**TASK TO COMPLETE:** A line qualifies if it holds the string "computer". Copy every qualifying line from the records.

• • • • •

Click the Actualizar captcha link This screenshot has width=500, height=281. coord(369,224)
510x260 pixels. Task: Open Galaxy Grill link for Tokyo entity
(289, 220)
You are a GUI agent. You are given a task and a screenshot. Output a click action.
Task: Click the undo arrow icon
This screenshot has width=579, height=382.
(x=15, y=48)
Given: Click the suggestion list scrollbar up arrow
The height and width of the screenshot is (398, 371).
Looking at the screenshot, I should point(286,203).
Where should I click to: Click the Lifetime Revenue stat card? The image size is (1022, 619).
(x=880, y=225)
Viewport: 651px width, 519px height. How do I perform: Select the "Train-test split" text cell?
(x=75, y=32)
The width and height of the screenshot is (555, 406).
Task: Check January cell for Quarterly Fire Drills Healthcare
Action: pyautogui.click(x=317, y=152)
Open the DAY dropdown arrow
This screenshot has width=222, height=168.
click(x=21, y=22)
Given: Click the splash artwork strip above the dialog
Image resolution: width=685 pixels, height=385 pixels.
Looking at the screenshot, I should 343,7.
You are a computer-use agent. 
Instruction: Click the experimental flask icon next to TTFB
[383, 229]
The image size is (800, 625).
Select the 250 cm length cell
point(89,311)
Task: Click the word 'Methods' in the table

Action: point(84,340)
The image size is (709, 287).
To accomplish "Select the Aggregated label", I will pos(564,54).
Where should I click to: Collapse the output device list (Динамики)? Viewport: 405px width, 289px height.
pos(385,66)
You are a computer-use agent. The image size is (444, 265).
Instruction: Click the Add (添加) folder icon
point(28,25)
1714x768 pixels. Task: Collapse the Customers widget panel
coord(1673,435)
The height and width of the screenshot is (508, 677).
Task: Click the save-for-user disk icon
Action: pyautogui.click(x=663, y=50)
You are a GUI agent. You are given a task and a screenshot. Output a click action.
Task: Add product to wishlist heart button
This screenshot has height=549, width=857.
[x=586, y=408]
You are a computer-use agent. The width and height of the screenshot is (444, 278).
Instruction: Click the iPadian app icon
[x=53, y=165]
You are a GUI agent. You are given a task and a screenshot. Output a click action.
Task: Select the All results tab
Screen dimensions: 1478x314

• • • • •

**WRITTEN RESPONSE:**
You are a computer-use agent. 
You are a computer-use agent. The image size is (444, 265).
You are a computer-use agent. The width and height of the screenshot is (444, 278).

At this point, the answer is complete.